Fabio Casartelli was an Italian cyclist riding for Motorola in 1995. He was the defending Olympic road race champion. He had won stages in several major and minor stage races. On July 18, stage 15 of the Tour, Casartelli and several other riders crashed on the descent of the Col de Portet d’Aspet in the Pyrenees. Casartelli’s head hit a rock on the side of the road the serves as a guard rail and died. He was just shy of 25. The next day, the entire peloton road behind Motorola, as they led the stage start to finish. Lance Armstrong won the following stage in a long breakaway, dedicating the win to his fallen friend. Every time the Tour passed the memorial for the rest of the Texan’s career, he payed homage.

Wouter Weylandt was young and improving. The Belgian was riding for the premier team from his country, Quick Step, with several stage wins and some impressive placings within the stage races. In 2011, Weylandt was riding for Trek/Leopard on the descent of the Passo Bocco during stage 3 of that year’s Giro d’Italia. He was near the end of the stage, but trailing off the back of the main peloton, as sprinters often do on climbing stages. He was trying to bridge up while on a switchback section. While checking behind him, over his right shoulder, to see who might join him, he clipped the guard rail on his left. He was thrown over and landed on the road below. Weylandt was 26 when he died. His girlfriend, An-Sophie, was pregnant with the couple’s daughter, born September 1, named Alizee.

Why am I going on about this? It’s more than the recent climbing tragedy in the national park. Things happen. We enjoy a different sort of inherently dangerous sport. Things can go horribly wrong in a fraction of a second. That is the nature of cycling. The best way we can ensure maximum survivability is to wear a helmet.

Pay attention. Don’t take silly risks. Most of us do not get payed for our cycling results. We have families who want to see us come home. Know the traffic. Assume that the driver either doesn’t see you or doesn’t care.

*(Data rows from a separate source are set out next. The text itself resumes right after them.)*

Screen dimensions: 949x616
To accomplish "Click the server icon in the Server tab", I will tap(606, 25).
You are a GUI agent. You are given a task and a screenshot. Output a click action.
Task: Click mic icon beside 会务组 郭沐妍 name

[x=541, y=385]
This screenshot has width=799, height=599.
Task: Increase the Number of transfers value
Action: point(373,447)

And again, wear a helmet.

Carry some kind of ID. I carry my drivers license, my insurance card and my Road ID. If you crash and can’t communicate, you want whoever finds you to be able to tell your loved-ones whats going on.

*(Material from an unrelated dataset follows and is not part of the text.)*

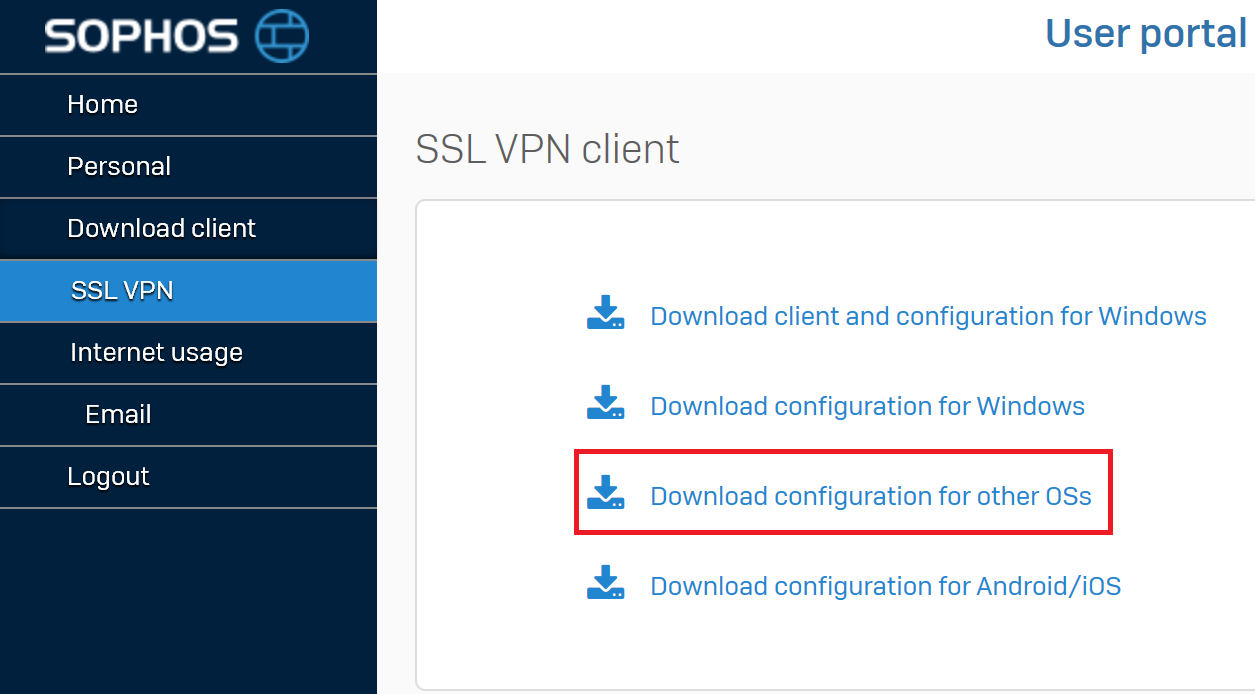Click the Sophos globe logo icon
Screen dimensions: 1255x694
click(282, 36)
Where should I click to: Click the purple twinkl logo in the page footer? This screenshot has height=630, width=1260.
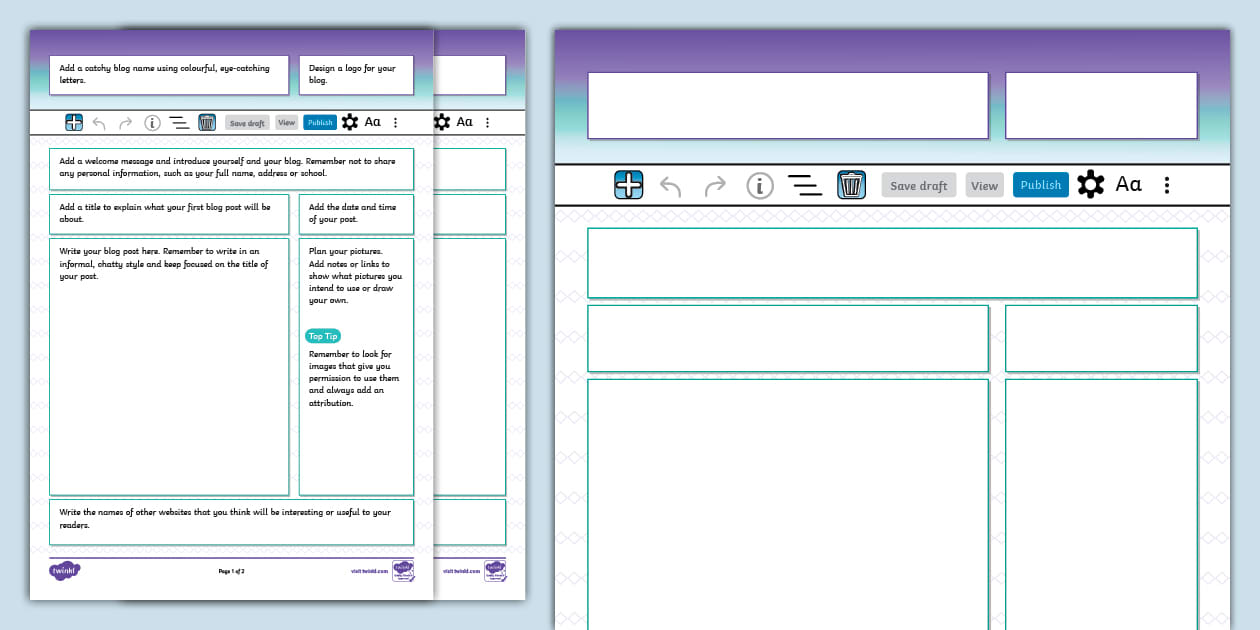65,571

Don’t let love of the sport interfere with family. No one ever gets to the end of this life and says, “I wish I’d spent less time with my family.”

Next time you head out, be sure to kiss your spouse. Hug your kids. Make sure everyone you care for knows how you feel. Things happen and you don’t want to leave something like that hanging.

For training, we are now 11 weeks away from the Ride the Rockies. Our total miles should be up to 70 with three rides equalling 50 miles during the week and one more of 20 mile on the weekend. Keep it up. As we are expecting snow and cold all the way through the weekend, the typical spring pattern, I’ll be inside again. It may also be an opportunity to do some maintenance on the bike, or maybe just stay home and watch movies with my wife and daughter.

I’m not just saying this. I mean it. Have fun, be safe. I’m going to hang out with my family.